As well as areas for deprioritisation, the government has set out the following areas where updates to UK law will be required to implement the EECC:

  • Network forecasting. Ofcom will have new powers to gather information on operators’ planned network rollout. The regulator will also be required to publish non-confidential data about areas where no rollout is planned by any operators to help inform industry investment and public investment in poorly connected areas.
  • Promoting cooperation and competition in hard to reach places. In areas where it is costly or difficult to install new networks, such as urban blocks of flats and rural locations, Ofcom will have the power to impose obligations on operators already present to offer network access or to share equipment such as mobile masts with other operators.
  • Easier switching for consumers. Currently, when switching broadband communications service providers, consumers need to liaise with their old and their new communications service provider and juggle the relevant old service's end dates and the start dates for new services. Under these changes, they will be able to contact their new communications service provider, who will lead and coordinate the switching process so it is as smooth as possible and occurs with minimal loss of service.
  • Better regulation of bundles. Consumers on bundled contracts, including mobile and broadband contracts, but also services such as video and music streaming, will be able to switch communications service providers more easily. This means they will avoid being locked into bundled contracts if, for example, communications service providers make changes to their contracts, or something goes wrong with just one service in the bundle.

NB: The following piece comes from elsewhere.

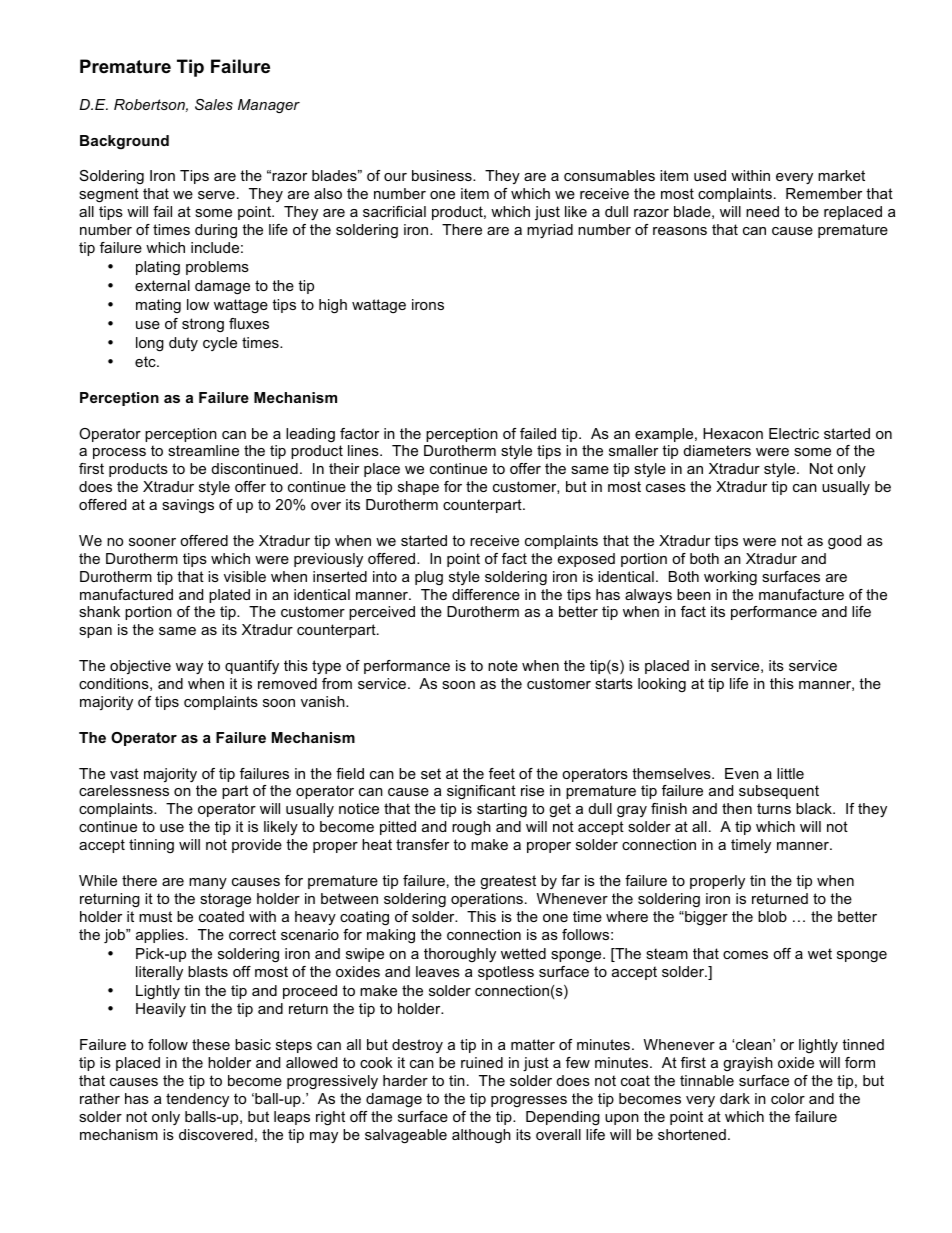  What do you see at coordinates (794, 433) in the screenshot?
I see `Electric` at bounding box center [794, 433].
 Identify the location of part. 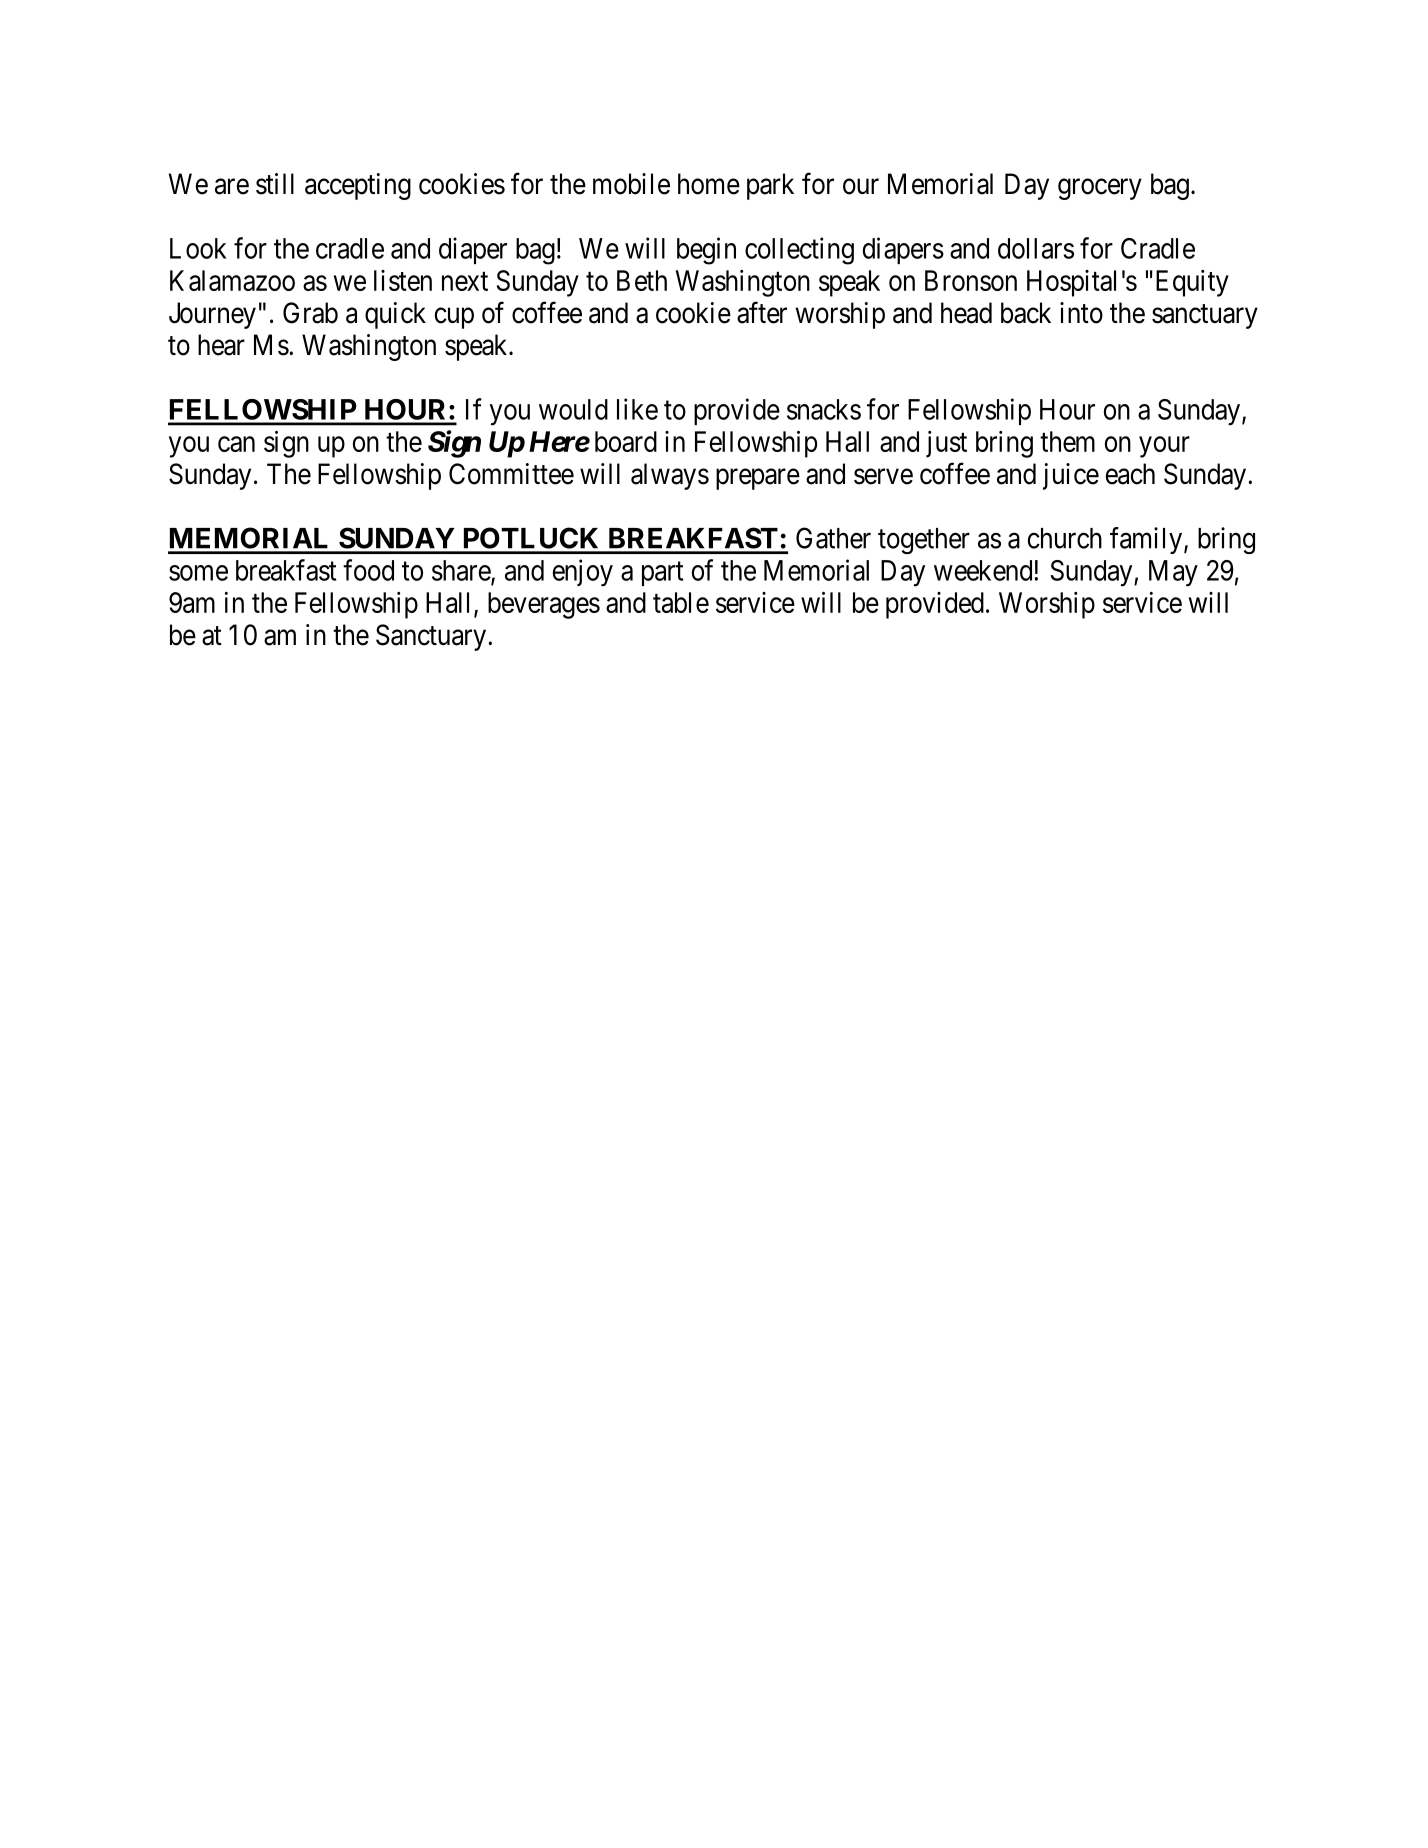
(662, 574).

The consumer protection measures will be implemented by Ofcom through updates to the General Conditions . For the remaining provisions, the government has confirmed that, where additional legislation is required to transpose the relevant requirements into UK, it intends to lay a Statutory Instrument in autumn 2020 and use this to correct any deficiencies arising from the transposition.

Next steps

The Covid-19 pandemic triggered a surge in the use of over-the-top communications services such as Zoom. With these services coming within scope of Ofcom's information gathering powers, we may see a divergence of approach to regulation in the UK, as Ofcom considers what aspects of the existing telecoms framework should apply to them in the future.

As there are no notification or registration requirements in the UK, any over-the-top communications services that will be classified as an NI-ICS will not need to do anything right now.

However, they should remain alert for any information requests from Ofcom, as a failure to respond is an offence with financial penalties. We may also see updates in 2021 that start extending some of the General Conditions to these services, when the UK will no longer be bound by the maximum harmonisation requirements for end-user rights under the EECC.


* This article is current as of the date of its publication and does not necessarily reflect the present state of the law or relevant regulation.